Study of isotope effect on dehydrogenation kinetics of Pd based alloys using differential scanning calorimetry

Owing to the large hydrogen isotope effect, palladium and palladium based alloy are of great technological importance for their application in separation of hydrogen isotopes. The present study deals with the investigation of isotope effect on hydrogen desorption kinetics of Pd, Pd0.77Ag0.23 and Pd0.77Ag0.10Cu0.13 alloys, using non-isothermal method by employing Differential Scanning Calorimetry (DSC). Pd0.77Ag0.23 and Pd0.77Ag0.10Cu0.13 alloys were prepared by arc melting method and characterised by XRD, TXRF and EDS. Both the alloys are found to have FCC phase similar to Pd lattice. Prior to kinetic measurements, samples were activated by hydriding-dehydriding method. Hydrogen/deuterium desorption kinetic measurements were carried out at four different heating rates (8, 12, 16 and 20 K/min) and Kissinger plots were constructed from peak temperature of DSC curves.
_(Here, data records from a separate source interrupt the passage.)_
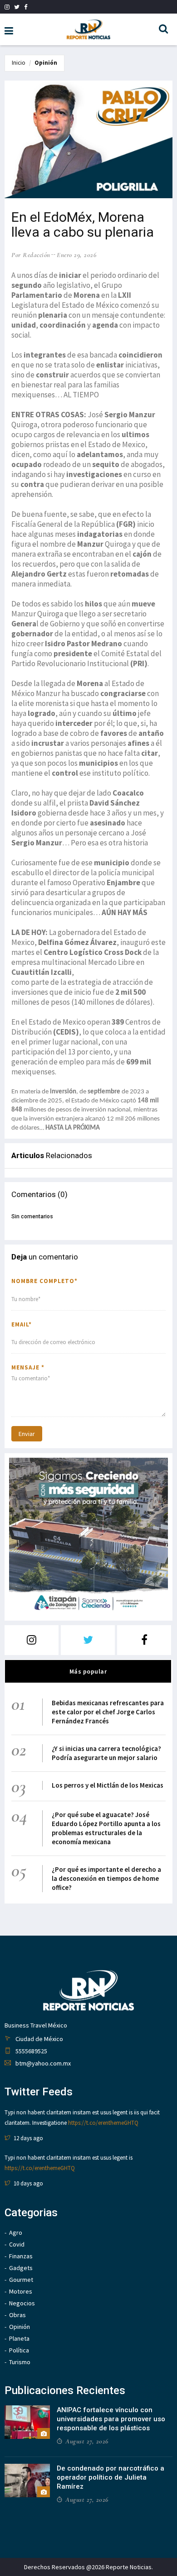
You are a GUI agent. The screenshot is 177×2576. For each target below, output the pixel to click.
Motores (20, 2291)
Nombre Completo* (44, 1281)
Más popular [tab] (88, 1671)
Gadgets (21, 2268)
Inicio (18, 63)
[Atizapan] (88, 1537)
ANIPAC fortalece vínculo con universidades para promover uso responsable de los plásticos (111, 2419)
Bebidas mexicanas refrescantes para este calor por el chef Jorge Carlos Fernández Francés (108, 1711)
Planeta (19, 2338)
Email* (21, 1324)
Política (19, 2350)
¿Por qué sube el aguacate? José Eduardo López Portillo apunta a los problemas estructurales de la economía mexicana (106, 1828)
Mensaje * (27, 1367)
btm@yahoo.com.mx (43, 2063)
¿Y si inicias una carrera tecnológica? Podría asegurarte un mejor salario (106, 1753)
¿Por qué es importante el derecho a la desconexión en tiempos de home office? (106, 1878)
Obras (17, 2315)
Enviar (27, 1434)
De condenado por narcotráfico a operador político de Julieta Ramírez (110, 2477)
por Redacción (30, 255)
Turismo (19, 2362)
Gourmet (21, 2279)
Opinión (45, 63)
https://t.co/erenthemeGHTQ (103, 2123)
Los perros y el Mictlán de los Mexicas (107, 1785)
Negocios (22, 2303)
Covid (17, 2244)
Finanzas (21, 2256)
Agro (15, 2232)
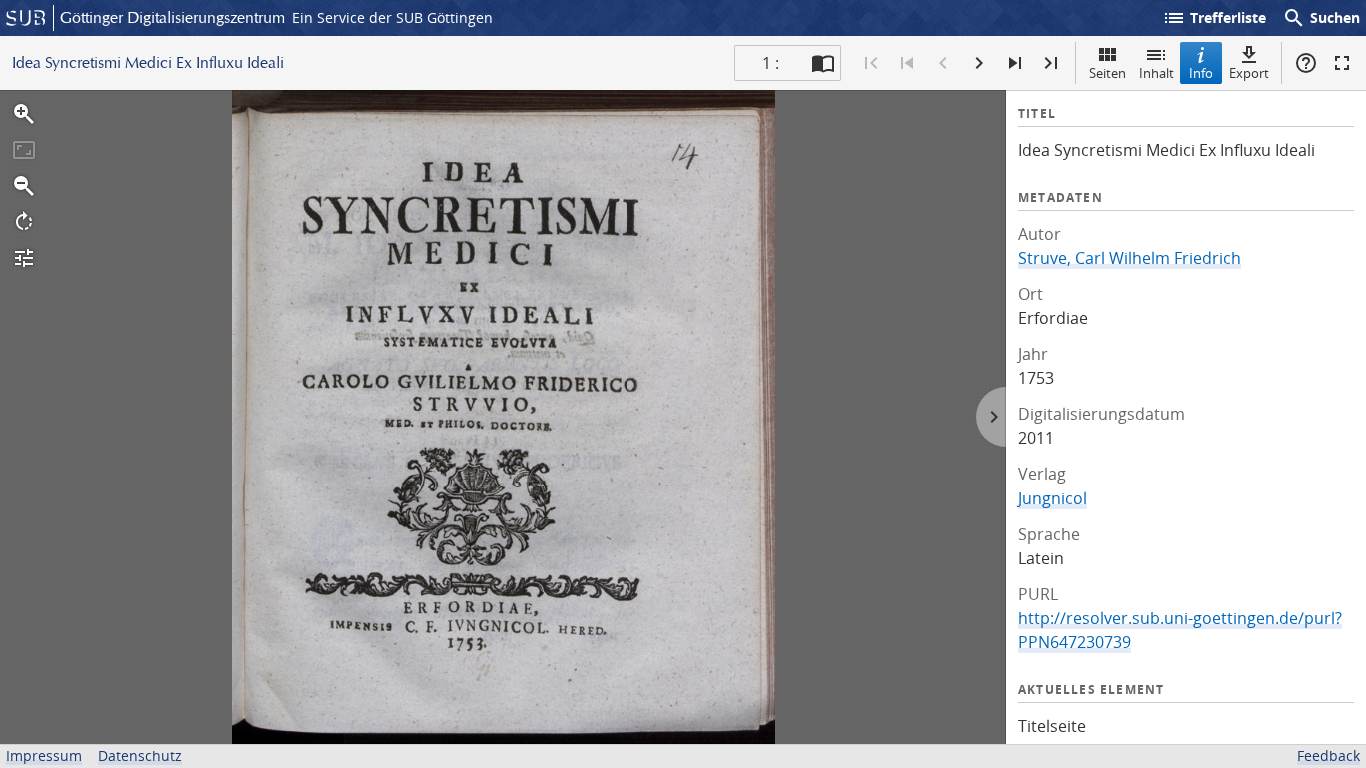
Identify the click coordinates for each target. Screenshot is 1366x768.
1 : (770, 63)
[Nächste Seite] (979, 63)
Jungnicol (1052, 498)
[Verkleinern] (24, 186)
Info (1201, 73)
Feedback (1328, 755)
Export (1249, 73)
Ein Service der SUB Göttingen (392, 17)
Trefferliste (1214, 18)
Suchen (1321, 18)
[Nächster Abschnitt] (1015, 63)
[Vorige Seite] (943, 63)
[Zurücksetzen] (24, 150)
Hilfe (1306, 63)
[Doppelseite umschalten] (823, 63)
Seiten (1107, 73)
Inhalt (1156, 73)
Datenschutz (140, 755)
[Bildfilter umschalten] (24, 258)
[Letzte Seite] (1051, 63)
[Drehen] (24, 222)
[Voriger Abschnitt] (907, 63)
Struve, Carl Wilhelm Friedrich (1129, 258)
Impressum (44, 755)
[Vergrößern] (24, 114)
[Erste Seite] (871, 63)
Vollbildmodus (1342, 63)
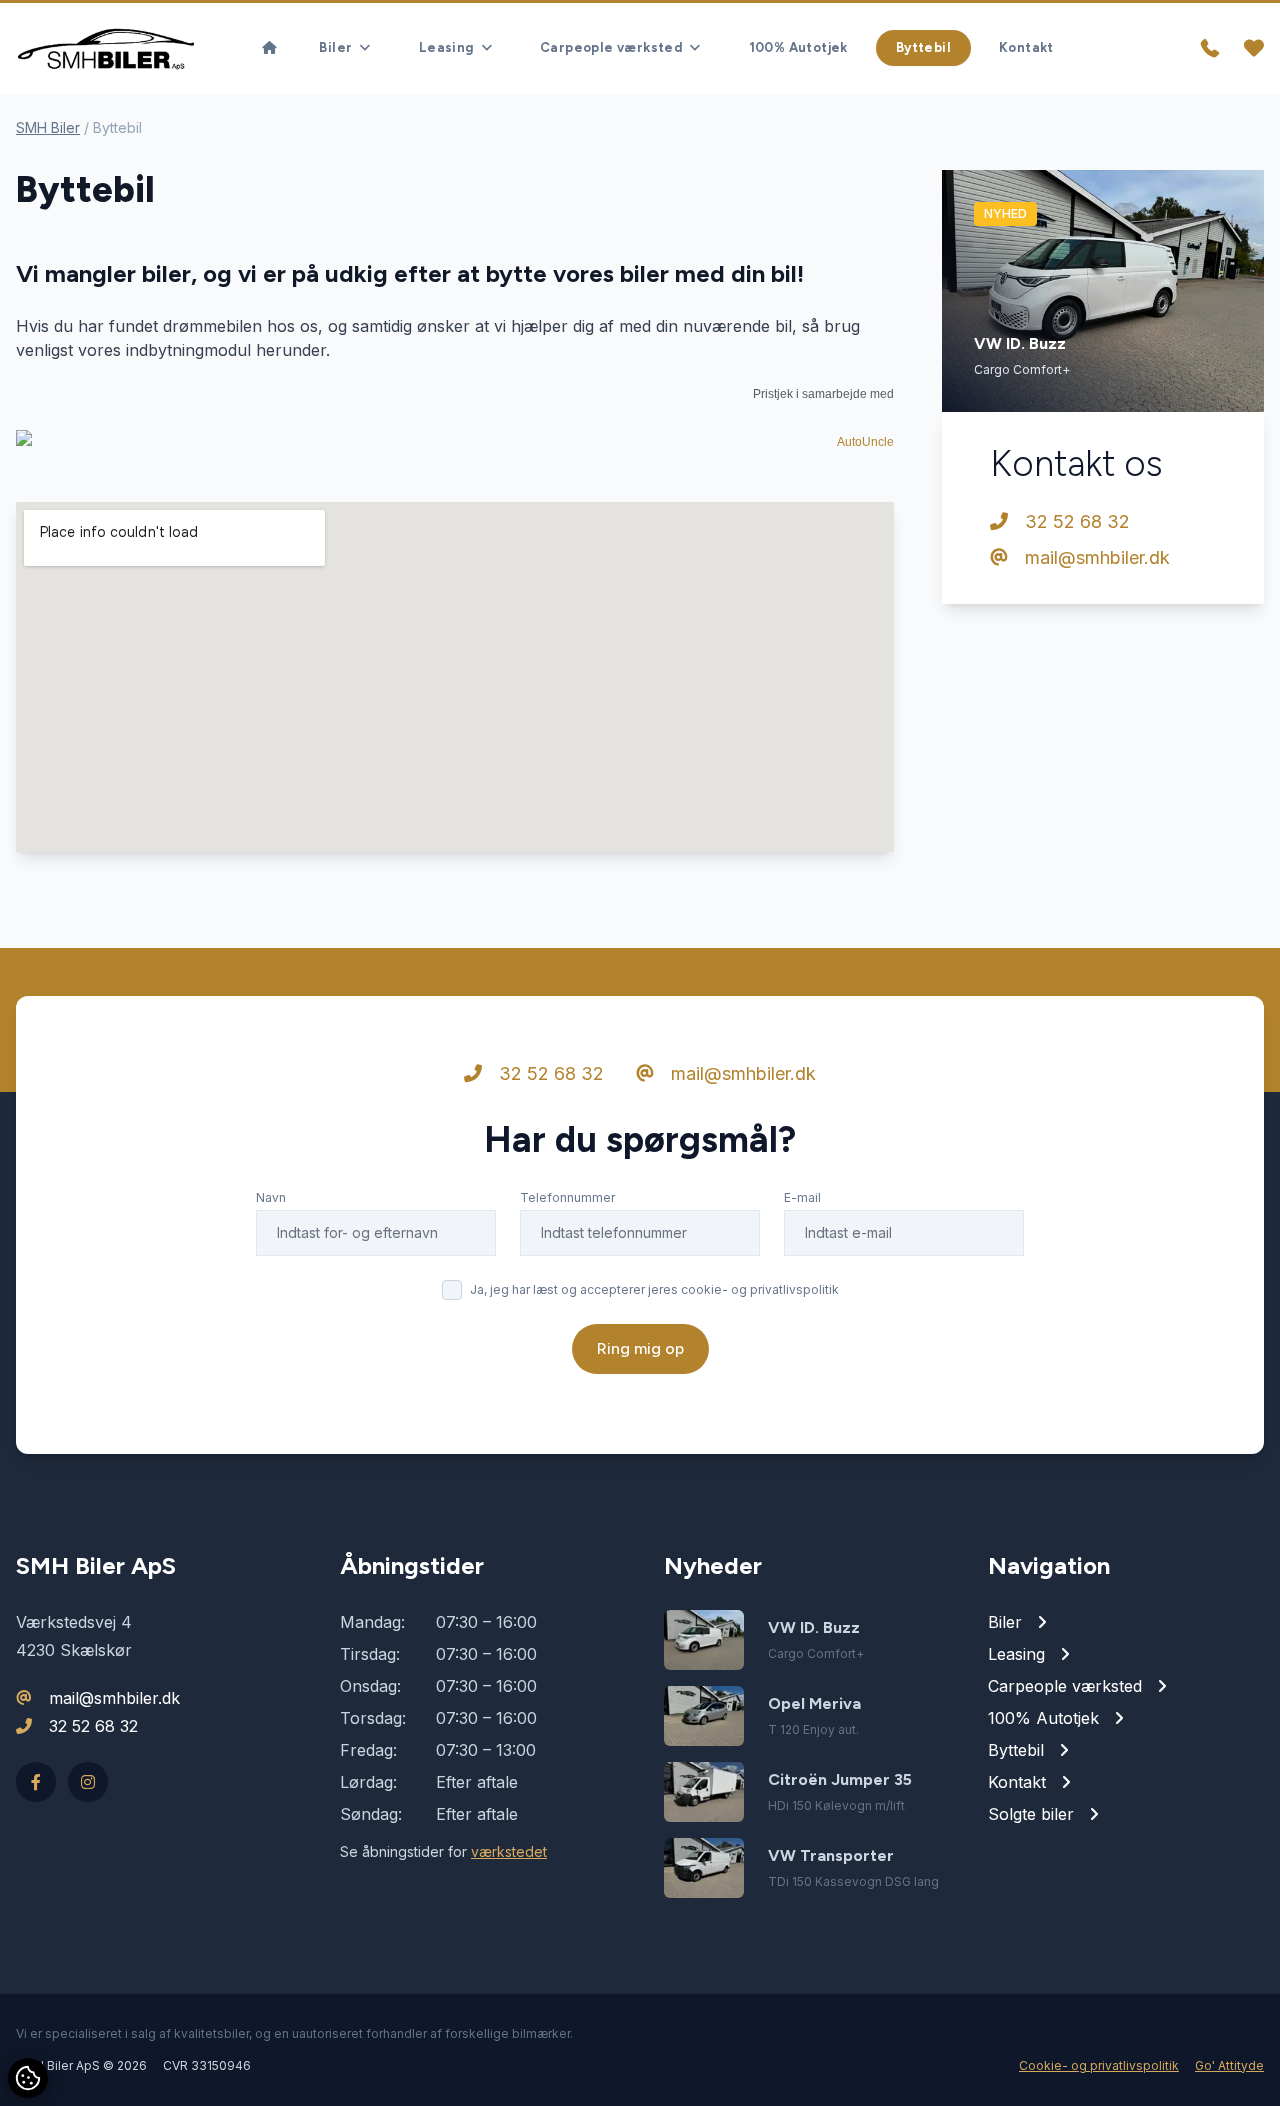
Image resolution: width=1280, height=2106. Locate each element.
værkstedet (509, 1851)
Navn (271, 1197)
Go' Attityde (1229, 2065)
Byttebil (923, 47)
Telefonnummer (567, 1197)
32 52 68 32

Activation energies for hydrogen/deuterium desorption from the corresponding hydride/deuteride were calculated from the slope of Kissinger plot which follows the order; Pd > Pd0.77Ag0.23 > Pd0.77Ag0.10Cu0.13. Activation energy for deuterium desorption was found to be lower than that of hydrogen desorption and significant isotope effect was observed for the Pd0.77Ag0.10Cu0.13 alloy which makes it a favorable candidate material for its application in hydrogen isotope separation, employing self-displacement gas chromatography. (C) 2022 Hydrogen Energy Publications LLC. Published by Elsevier Ltd. All rights reserved.

Automated summary

Due to the large hydrogen isotope effect, palladium and palladium-based alloys are of great technological importance for hydrogen isotope separation. This study investigated the isotope effect on the hydrogen desorption kinetics of Pd, Pd0.77Ag0.23, and Pd0.77Ag0.10Cu0.13 alloys using non-isothermal differential scanning calorimetry. The results revealed a significant isotope effect for the Pd0.77Ag0.10Cu0.13 alloy, making it a favorable candidate for hydrogen isotope separation using self-displacement gas chromatography.